The cook had held his tongue. Dominic knew a little about
Boston
Italians; some of them seemed to have issues regarding how Italian they were. And the cook knew that Angel, in the old country, might have been an Angelo. (When Dominic had been a little boy, his mother had called him Angelù—in her Sicilian accent, this sounded like an-geh-LOO.)

But after the accident, nothing with Angel Pope’s written name could be found; among the boy’s few belongings, not a single book or letter identified him. If he’d had any identification, it had gone into the river basin with him—probably in the pocket of his dungarees—and if they never located the body, there would be no way to inform Angel’s family, or whoever the boy had run away from.

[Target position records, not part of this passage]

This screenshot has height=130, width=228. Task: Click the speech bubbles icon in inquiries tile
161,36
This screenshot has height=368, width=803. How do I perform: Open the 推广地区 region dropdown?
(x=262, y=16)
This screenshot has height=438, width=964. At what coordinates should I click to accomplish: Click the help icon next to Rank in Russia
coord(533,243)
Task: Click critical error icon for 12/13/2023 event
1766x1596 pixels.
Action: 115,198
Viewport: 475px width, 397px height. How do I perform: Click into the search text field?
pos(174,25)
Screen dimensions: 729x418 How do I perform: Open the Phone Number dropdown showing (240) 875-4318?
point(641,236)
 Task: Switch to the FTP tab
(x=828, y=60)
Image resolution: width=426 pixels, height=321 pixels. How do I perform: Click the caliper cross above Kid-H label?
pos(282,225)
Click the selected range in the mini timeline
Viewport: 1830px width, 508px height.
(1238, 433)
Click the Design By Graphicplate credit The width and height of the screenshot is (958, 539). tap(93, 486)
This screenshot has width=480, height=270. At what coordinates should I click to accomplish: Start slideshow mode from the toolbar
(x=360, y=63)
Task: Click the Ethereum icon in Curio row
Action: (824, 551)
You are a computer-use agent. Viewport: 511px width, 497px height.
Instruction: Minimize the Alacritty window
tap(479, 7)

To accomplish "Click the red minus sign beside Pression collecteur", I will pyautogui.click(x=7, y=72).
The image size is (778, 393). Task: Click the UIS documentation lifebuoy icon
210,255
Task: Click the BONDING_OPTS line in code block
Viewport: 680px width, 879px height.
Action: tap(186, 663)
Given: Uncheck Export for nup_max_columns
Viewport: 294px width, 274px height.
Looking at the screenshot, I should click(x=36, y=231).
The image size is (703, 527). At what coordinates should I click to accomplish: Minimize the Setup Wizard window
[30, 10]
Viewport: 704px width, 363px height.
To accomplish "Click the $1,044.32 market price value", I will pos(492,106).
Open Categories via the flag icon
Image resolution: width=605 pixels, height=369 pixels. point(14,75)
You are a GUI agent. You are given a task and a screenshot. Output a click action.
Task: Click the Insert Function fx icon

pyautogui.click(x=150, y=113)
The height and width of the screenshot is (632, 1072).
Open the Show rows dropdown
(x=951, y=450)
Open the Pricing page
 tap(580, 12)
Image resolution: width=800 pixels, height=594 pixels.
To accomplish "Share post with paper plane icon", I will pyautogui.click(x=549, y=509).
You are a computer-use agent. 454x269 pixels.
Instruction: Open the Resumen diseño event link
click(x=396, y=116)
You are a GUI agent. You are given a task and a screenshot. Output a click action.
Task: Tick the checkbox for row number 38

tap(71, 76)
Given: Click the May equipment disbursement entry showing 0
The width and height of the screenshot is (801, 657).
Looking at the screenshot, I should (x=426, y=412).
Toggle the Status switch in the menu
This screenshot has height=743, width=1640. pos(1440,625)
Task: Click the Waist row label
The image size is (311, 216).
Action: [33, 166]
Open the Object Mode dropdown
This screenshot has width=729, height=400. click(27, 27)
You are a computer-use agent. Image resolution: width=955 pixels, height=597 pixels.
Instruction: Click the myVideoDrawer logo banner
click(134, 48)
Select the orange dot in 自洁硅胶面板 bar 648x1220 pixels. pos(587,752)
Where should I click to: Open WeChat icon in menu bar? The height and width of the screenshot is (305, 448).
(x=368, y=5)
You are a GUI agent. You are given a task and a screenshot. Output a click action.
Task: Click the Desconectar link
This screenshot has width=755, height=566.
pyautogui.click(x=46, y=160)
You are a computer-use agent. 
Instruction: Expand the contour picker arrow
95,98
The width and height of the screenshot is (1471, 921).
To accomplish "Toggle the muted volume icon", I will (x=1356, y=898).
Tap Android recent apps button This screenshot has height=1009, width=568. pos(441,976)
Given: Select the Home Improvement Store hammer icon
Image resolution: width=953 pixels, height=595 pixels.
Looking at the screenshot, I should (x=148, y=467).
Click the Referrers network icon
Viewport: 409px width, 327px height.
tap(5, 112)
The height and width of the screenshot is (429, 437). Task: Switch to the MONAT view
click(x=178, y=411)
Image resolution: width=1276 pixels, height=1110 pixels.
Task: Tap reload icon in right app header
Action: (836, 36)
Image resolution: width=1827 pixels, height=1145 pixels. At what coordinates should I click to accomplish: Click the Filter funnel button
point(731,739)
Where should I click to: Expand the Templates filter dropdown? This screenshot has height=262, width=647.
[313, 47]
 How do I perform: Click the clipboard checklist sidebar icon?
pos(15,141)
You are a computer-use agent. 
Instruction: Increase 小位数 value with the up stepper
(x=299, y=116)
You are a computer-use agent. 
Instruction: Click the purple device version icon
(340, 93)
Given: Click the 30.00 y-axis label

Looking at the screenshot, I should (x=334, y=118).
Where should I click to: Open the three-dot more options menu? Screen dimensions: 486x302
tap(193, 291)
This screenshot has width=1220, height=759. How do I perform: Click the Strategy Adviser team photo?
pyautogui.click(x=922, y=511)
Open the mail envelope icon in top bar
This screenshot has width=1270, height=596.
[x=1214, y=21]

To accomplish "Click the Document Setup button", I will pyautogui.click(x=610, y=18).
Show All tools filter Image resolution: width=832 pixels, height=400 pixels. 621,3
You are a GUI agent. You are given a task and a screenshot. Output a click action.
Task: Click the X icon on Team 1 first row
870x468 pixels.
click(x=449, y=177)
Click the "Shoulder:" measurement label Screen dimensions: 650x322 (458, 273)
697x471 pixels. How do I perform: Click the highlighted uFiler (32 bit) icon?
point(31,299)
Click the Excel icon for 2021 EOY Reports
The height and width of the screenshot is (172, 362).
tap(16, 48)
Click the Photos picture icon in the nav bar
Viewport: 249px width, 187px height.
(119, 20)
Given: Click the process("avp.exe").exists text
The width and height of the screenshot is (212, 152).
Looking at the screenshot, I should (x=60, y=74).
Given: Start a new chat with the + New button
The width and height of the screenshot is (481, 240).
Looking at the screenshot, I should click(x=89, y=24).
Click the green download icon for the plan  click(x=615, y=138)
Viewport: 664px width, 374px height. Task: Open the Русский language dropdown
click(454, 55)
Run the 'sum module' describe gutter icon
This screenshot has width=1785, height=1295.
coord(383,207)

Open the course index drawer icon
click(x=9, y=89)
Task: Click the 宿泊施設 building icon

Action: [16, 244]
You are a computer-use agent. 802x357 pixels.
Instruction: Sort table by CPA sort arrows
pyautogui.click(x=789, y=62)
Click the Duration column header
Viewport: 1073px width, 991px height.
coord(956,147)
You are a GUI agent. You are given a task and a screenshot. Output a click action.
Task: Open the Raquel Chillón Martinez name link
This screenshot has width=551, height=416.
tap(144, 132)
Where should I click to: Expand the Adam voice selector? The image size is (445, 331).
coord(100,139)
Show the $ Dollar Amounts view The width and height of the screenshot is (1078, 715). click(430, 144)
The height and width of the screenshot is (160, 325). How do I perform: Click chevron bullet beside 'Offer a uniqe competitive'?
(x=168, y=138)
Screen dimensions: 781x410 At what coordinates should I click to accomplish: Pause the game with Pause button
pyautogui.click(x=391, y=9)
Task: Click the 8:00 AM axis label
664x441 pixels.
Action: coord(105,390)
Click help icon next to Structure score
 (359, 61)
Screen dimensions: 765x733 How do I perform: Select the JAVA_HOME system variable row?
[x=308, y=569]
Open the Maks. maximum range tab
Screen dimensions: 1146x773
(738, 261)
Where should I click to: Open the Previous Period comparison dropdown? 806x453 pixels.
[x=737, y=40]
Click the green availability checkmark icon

Legally or not, and with or without proper papers, Angel Pope had made his way across the Canadian border to New Hampshire. Not the way it was usually done, either—Angel hadn’t come from Quebec. He’d made a point of arriving from Ontario—he was not a French Canadian. The cook hadn’t once heard Angel speak a word of French
or
Italian, and the French Canadians at the camp had wanted nothing to do with the runaway boy—apparently, they didn’t like English Canadians. Angel, for his part, kept his distance from the French; he didn’t appear to like the Québécois any better than they liked him.

Dominic had respected the boy’s privacy; now the cook wished he knew more about Angel Pope, and where he’d come from. Angel had been a good-natured and fair-minded companion for the cook’s twelve-year-old son, Daniel—or Danny, as the loggers and the saw mill men called the boy.